Extracted material
_____
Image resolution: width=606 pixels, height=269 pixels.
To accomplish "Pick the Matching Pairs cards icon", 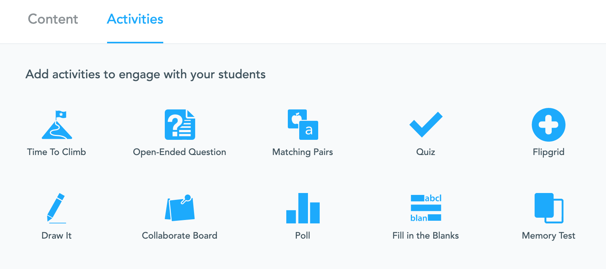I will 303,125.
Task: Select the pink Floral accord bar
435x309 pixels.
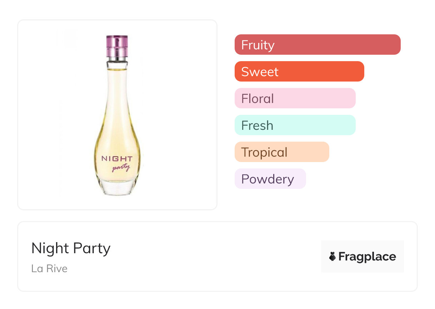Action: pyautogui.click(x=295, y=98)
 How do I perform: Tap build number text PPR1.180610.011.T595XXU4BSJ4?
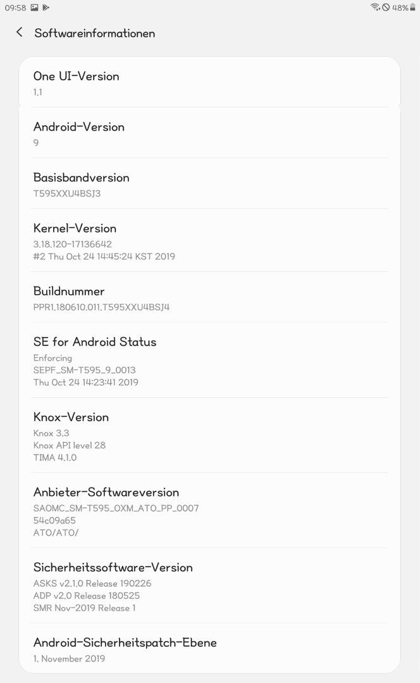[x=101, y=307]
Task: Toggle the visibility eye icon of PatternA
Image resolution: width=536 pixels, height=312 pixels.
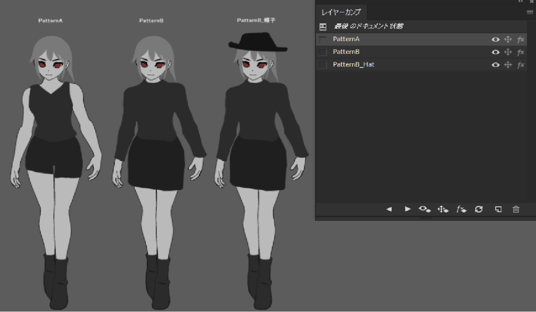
_____
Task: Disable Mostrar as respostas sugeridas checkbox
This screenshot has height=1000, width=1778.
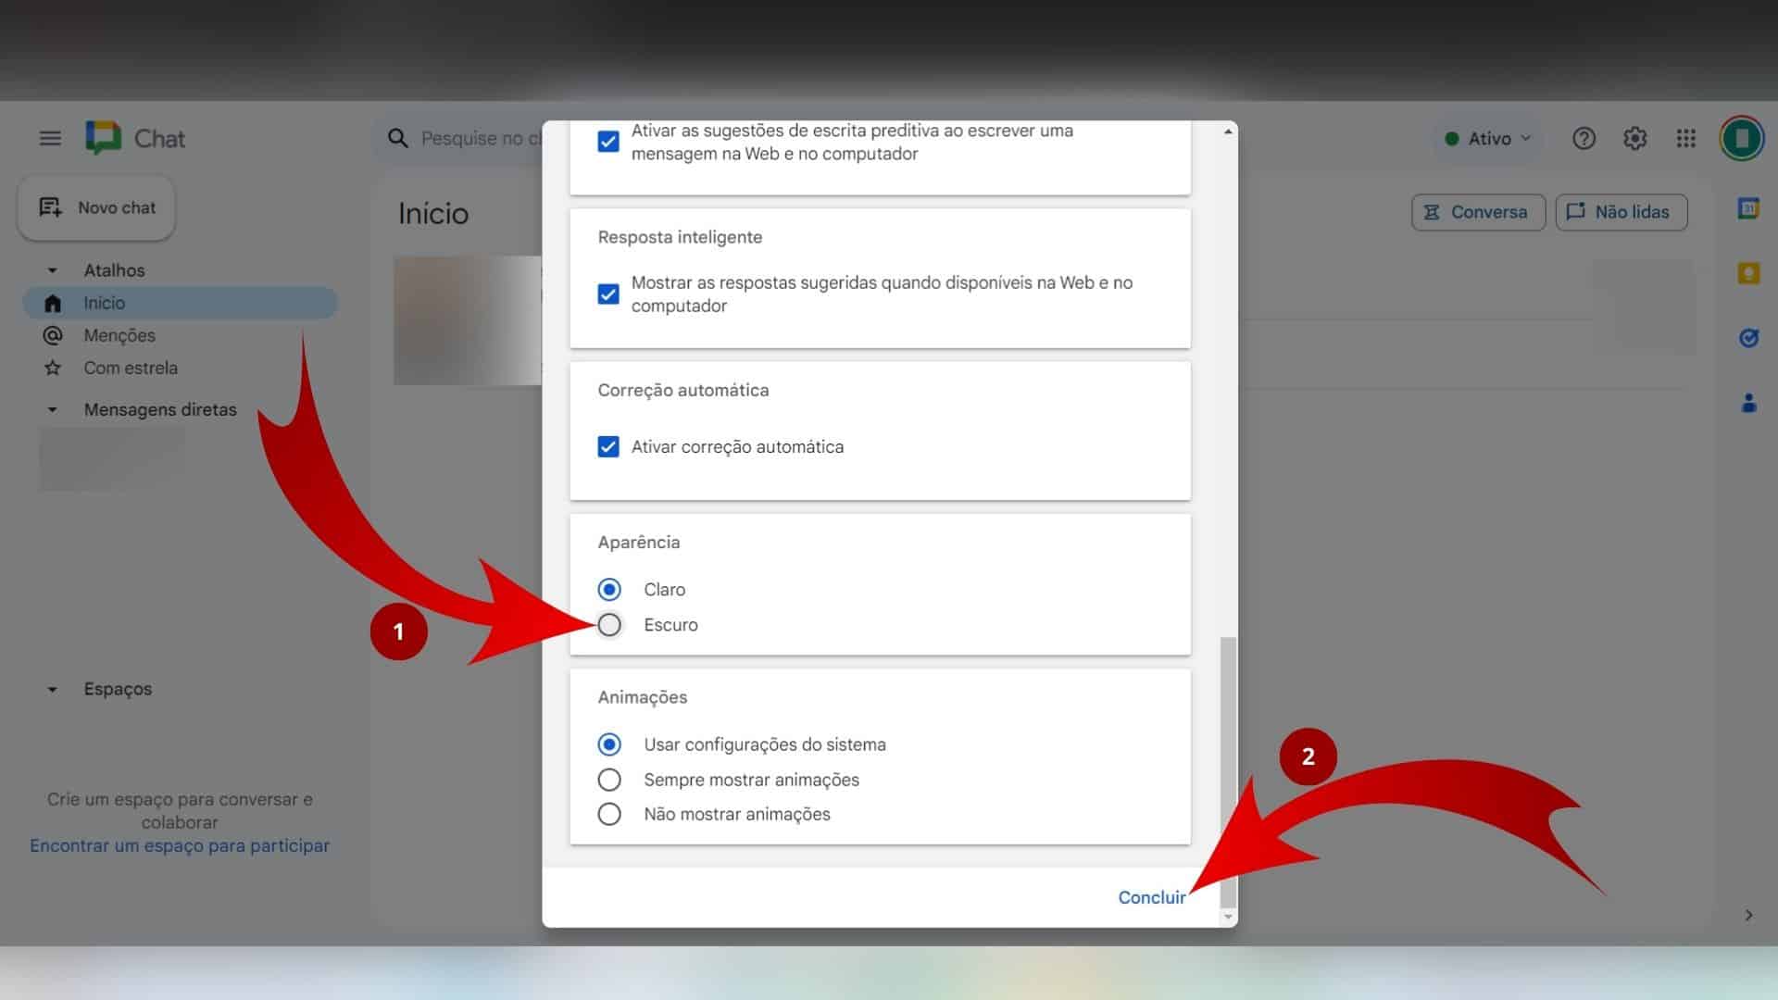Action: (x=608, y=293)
_____
Task to complete
Return word for word the lines of the listing above, starting at the line with "435x309 pixels." and ending at the line with "Image resolution: width=536", both included. Pictures do not belong in the copy.

Solution to this exercise
435x309 pixels.
Action: pyautogui.click(x=295, y=98)
 How do I perform: Tap build number text PPR1.180610.011.T595XXU4BSJ4?
[x=101, y=307]
Task: Toggle the visibility eye icon of PatternA
Image resolution: width=536 pixels, height=312 pixels.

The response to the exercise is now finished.